__Given records__:
※ ※ ※
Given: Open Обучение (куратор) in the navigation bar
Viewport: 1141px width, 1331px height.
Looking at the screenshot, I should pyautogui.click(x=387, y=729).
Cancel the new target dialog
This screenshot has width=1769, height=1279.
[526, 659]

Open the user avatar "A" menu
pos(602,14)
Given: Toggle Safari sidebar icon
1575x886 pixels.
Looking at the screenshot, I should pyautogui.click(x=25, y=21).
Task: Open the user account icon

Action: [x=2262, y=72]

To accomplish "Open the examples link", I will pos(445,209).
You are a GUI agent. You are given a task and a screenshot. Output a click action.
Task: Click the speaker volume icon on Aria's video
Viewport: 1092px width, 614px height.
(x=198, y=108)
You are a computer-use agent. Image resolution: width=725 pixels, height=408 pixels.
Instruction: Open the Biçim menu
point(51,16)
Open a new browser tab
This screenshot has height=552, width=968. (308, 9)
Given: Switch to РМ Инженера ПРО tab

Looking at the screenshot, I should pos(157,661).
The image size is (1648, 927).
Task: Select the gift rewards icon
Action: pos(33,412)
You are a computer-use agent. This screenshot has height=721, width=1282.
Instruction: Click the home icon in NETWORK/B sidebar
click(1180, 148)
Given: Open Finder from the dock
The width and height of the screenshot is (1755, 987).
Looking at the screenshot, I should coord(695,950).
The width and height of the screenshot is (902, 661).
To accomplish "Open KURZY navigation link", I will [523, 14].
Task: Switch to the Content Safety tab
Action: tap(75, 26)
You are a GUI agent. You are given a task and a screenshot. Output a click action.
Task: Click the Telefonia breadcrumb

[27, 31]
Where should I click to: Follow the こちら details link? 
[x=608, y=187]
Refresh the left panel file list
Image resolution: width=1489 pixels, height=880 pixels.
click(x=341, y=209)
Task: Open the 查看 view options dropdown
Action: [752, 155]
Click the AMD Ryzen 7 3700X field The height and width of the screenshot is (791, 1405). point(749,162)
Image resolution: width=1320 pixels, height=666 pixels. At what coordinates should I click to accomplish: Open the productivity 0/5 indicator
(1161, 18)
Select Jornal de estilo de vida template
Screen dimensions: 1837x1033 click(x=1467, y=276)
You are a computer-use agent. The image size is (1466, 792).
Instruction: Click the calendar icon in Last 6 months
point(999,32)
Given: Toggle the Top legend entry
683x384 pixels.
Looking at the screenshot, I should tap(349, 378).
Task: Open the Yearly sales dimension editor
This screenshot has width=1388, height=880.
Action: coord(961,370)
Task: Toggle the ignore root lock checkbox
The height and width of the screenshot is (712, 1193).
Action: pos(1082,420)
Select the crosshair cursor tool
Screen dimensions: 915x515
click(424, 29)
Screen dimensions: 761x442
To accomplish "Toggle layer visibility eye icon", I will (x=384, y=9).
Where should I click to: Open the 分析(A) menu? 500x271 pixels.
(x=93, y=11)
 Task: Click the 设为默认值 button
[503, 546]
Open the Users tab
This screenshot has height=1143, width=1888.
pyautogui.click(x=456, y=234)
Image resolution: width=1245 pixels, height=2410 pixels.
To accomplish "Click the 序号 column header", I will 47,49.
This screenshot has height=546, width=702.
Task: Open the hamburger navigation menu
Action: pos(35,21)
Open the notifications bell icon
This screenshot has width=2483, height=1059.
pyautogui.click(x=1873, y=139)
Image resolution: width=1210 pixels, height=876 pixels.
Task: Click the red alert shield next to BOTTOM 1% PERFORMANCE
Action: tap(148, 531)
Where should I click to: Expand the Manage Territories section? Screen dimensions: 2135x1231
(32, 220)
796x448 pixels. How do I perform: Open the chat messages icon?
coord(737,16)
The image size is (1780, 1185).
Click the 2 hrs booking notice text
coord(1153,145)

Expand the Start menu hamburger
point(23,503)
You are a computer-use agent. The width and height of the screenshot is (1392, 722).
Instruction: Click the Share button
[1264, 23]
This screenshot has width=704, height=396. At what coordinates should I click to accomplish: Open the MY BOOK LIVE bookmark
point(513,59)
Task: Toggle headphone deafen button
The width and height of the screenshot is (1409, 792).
※ ※ ※
__What to work on__: In the entries above, count each line that includes "Toggle" and report the total with no other text.

__Task output__: 5